* **Your goal**
Return all of the records below word for word, with nothing added or changed.

* **Entries shown**
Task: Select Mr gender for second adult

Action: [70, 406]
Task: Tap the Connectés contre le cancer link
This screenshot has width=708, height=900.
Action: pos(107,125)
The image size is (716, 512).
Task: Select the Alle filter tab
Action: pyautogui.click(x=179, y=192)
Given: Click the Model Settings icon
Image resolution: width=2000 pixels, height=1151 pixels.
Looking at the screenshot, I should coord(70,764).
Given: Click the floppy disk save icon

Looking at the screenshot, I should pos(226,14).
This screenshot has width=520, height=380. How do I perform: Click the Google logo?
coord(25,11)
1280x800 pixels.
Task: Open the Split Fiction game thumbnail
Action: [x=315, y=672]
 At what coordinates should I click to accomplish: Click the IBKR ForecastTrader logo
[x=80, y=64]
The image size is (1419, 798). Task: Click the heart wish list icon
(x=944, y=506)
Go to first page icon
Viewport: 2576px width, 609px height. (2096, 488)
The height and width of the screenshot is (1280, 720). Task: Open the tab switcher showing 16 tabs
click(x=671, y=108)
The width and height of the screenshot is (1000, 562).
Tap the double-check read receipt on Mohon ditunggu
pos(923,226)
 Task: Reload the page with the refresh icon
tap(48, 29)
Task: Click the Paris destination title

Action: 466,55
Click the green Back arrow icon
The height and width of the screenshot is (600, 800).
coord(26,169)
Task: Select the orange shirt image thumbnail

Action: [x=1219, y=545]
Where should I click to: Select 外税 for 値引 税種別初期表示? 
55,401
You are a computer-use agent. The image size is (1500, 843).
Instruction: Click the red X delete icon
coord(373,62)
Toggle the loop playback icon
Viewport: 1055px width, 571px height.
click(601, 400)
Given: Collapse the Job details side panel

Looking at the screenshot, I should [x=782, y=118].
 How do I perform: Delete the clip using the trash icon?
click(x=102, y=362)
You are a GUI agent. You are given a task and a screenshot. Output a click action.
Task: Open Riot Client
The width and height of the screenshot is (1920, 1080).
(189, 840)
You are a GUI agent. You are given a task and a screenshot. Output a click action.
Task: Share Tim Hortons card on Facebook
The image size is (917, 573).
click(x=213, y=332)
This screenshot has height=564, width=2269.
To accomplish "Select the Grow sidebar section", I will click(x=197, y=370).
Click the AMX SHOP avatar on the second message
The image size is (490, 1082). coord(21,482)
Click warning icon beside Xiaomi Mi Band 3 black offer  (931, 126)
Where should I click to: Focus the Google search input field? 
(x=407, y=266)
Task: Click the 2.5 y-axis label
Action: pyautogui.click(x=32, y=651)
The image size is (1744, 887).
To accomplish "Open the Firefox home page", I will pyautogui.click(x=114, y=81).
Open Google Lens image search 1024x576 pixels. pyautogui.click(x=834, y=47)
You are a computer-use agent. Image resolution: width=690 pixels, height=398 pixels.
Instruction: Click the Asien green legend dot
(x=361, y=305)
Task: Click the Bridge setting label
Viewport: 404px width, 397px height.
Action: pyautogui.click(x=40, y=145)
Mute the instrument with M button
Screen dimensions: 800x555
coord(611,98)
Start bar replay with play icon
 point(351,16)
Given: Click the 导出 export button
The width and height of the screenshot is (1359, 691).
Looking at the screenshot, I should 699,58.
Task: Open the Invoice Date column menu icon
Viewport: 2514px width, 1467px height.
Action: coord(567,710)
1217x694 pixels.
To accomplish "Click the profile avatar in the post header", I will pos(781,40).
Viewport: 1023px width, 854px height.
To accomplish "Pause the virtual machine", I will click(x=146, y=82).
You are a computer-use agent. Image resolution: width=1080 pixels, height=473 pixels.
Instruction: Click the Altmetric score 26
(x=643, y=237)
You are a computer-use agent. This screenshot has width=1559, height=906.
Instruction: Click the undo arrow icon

* **Task response**
Task: Select Mr gender for second adult

Action: [70, 406]
Task: Tap the Connectés contre le cancer link
This screenshot has width=708, height=900.
Action: pos(107,125)
The image size is (716, 512).
Task: Select the Alle filter tab
Action: pyautogui.click(x=179, y=192)
Given: Click the Model Settings icon
Image resolution: width=2000 pixels, height=1151 pixels.
Looking at the screenshot, I should coord(70,764).
Given: Click the floppy disk save icon

Looking at the screenshot, I should pos(226,14).
This screenshot has width=520, height=380. How do I perform: Click the Google logo?
coord(25,11)
1280x800 pixels.
Task: Open the Split Fiction game thumbnail
Action: [x=315, y=672]
 At what coordinates should I click to accomplish: Click the IBKR ForecastTrader logo
[x=80, y=64]
The image size is (1419, 798). Task: Click the heart wish list icon
(x=944, y=506)
Go to first page icon
Viewport: 2576px width, 609px height. (2096, 488)
The height and width of the screenshot is (1280, 720). Task: Open the tab switcher showing 16 tabs
click(x=671, y=108)
The width and height of the screenshot is (1000, 562).
Tap the double-check read receipt on Mohon ditunggu
pos(923,226)
 Task: Reload the page with the refresh icon
tap(48, 29)
Task: Click the Paris destination title

Action: 466,55
Click the green Back arrow icon
The height and width of the screenshot is (600, 800).
coord(26,169)
Task: Select the orange shirt image thumbnail

Action: [x=1219, y=545]
Where should I click to: Select 外税 for 値引 税種別初期表示? 
55,401
You are a computer-use agent. The image size is (1500, 843).
Instruction: Click the red X delete icon
coord(373,62)
Toggle the loop playback icon
Viewport: 1055px width, 571px height.
click(601, 400)
Given: Collapse the Job details side panel

Looking at the screenshot, I should [x=782, y=118].
 How do I perform: Delete the clip using the trash icon?
click(x=102, y=362)
You are a GUI agent. You are given a task and a screenshot. Output a click action.
Task: Open Riot Client
The width and height of the screenshot is (1920, 1080).
(189, 840)
You are a GUI agent. You are given a task and a screenshot. Output a click action.
Task: Share Tim Hortons card on Facebook
The image size is (917, 573).
click(x=213, y=332)
This screenshot has height=564, width=2269.
To accomplish "Select the Grow sidebar section", I will click(x=197, y=370).
Click the AMX SHOP avatar on the second message
The image size is (490, 1082). coord(21,482)
Click warning icon beside Xiaomi Mi Band 3 black offer  (931, 126)
Where should I click to: Focus the Google search input field? 
(x=407, y=266)
Task: Click the 2.5 y-axis label
Action: pyautogui.click(x=32, y=651)
The image size is (1744, 887).
To accomplish "Open the Firefox home page", I will pyautogui.click(x=114, y=81).
Open Google Lens image search 1024x576 pixels. pyautogui.click(x=834, y=47)
You are a computer-use agent. Image resolution: width=690 pixels, height=398 pixels.
Instruction: Click the Asien green legend dot
(x=361, y=305)
Task: Click the Bridge setting label
Viewport: 404px width, 397px height.
Action: pyautogui.click(x=40, y=145)
Mute the instrument with M button
Screen dimensions: 800x555
coord(611,98)
Start bar replay with play icon
 point(351,16)
Given: Click the 导出 export button
The width and height of the screenshot is (1359, 691).
Looking at the screenshot, I should 699,58.
Task: Open the Invoice Date column menu icon
Viewport: 2514px width, 1467px height.
Action: coord(567,710)
1217x694 pixels.
To accomplish "Click the profile avatar in the post header", I will pos(781,40).
Viewport: 1023px width, 854px height.
To accomplish "Pause the virtual machine", I will click(x=146, y=82).
You are a computer-use agent. Image resolution: width=1080 pixels, height=473 pixels.
Instruction: Click the Altmetric score 26
(x=643, y=237)
You are a computer-use agent. This screenshot has width=1559, height=906.
Instruction: Click the undo arrow icon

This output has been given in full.